__Problem requirements__
Would you reproduce exactly the lines below from the one holding "Task: Click the logout icon in top bar" through the one holding "Expand the Distribute Objects dropdown", inclusive, and no others?

=== Begin Enclosure ===

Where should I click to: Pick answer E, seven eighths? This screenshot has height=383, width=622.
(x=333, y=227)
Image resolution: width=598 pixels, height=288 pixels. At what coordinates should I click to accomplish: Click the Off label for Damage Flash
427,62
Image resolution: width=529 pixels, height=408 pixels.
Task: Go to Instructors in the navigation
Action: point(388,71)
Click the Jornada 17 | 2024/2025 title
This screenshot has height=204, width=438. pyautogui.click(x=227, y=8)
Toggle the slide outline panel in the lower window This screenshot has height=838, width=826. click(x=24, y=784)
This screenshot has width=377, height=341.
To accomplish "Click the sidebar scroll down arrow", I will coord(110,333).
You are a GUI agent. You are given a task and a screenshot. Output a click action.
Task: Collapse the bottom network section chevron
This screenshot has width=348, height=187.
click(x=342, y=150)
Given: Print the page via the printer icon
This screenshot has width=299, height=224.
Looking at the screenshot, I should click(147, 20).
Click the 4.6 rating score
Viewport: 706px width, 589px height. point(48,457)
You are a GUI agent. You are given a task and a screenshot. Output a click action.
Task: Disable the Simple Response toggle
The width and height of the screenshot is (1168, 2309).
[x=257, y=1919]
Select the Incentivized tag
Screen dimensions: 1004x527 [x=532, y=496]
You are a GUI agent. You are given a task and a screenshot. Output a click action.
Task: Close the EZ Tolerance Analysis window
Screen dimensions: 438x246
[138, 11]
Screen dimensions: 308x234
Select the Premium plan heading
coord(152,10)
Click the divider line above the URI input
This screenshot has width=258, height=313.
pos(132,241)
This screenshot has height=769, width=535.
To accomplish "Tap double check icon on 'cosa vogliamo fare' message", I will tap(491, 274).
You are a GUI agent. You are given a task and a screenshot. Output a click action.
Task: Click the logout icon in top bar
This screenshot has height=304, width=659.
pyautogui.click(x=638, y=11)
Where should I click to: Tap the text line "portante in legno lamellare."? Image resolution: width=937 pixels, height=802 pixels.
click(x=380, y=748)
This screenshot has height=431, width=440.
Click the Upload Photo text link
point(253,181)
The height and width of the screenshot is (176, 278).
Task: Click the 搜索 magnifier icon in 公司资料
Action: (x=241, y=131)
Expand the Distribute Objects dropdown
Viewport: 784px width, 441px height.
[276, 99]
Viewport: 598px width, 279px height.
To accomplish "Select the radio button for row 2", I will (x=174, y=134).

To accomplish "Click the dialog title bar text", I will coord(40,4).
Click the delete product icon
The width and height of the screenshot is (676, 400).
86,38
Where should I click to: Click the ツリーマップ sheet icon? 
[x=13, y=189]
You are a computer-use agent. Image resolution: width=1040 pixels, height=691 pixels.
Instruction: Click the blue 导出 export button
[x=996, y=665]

=== End Enclosure ===

__Solution to this problem__
Task: Click the logout icon in top bar
This screenshot has height=304, width=659.
pyautogui.click(x=638, y=11)
Where should I click to: Tap the text line "portante in legno lamellare."? Image resolution: width=937 pixels, height=802 pixels.
click(x=380, y=748)
This screenshot has height=431, width=440.
Click the Upload Photo text link
point(253,181)
The height and width of the screenshot is (176, 278).
Task: Click the 搜索 magnifier icon in 公司资料
Action: (x=241, y=131)
Expand the Distribute Objects dropdown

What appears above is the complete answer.